Exercise prompt:
For the listing below, return the line containing "Task: Select the P in the top row", the line containing "This screenshot has height=473, width=800.", and all lines in between, exactly as written and nothing else.

Dataset records:
· · · · ·

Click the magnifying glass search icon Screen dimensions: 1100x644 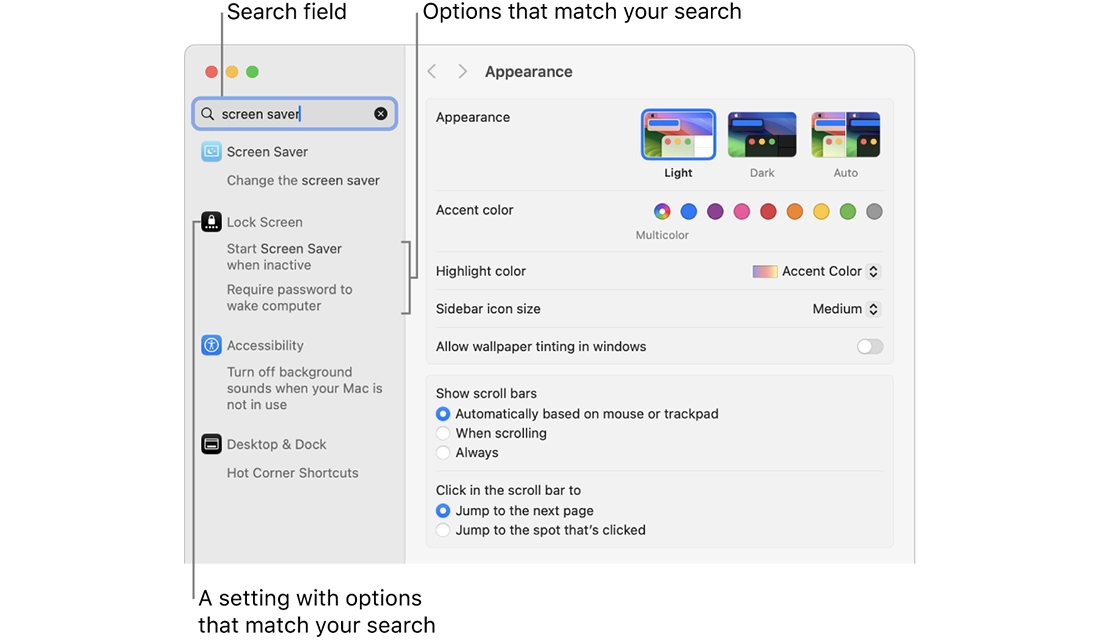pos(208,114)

· · · · ·

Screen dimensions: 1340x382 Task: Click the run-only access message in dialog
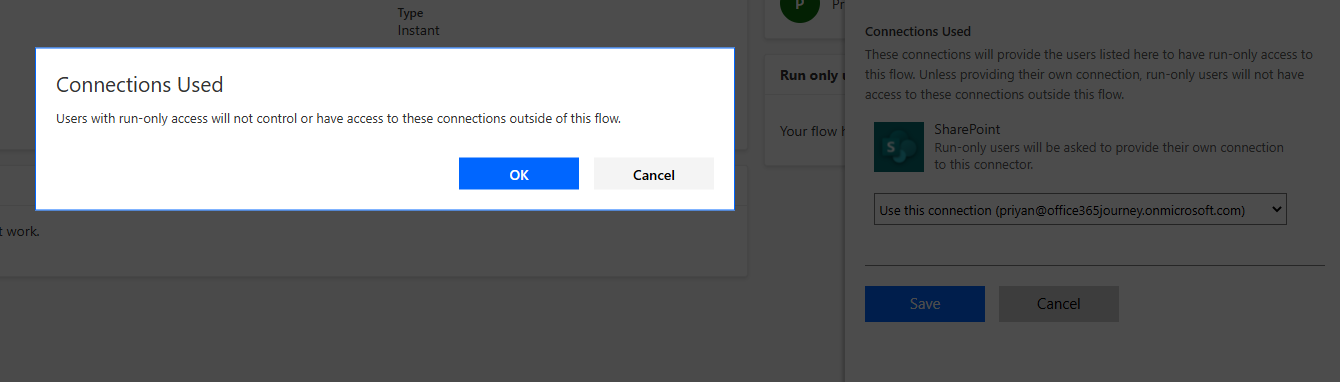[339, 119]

· · · · ·

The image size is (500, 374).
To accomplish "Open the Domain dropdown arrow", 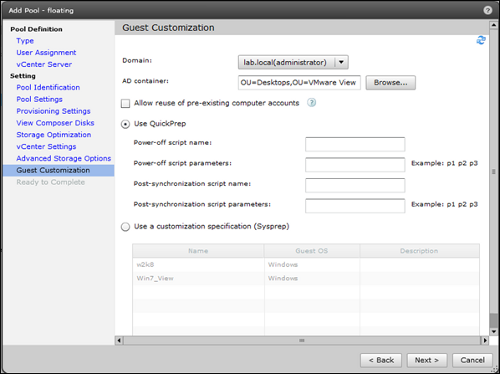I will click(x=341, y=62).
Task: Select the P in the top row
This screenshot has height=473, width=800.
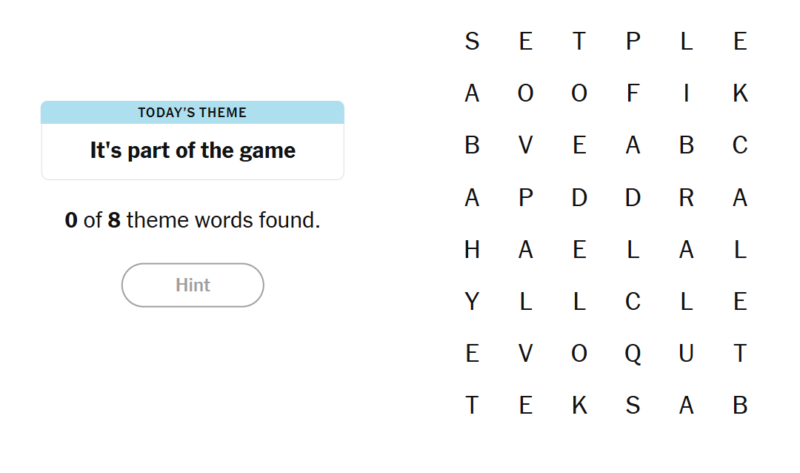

· · · · ·

Reply:
Task: Select the P in the top row
This screenshot has height=473, width=800.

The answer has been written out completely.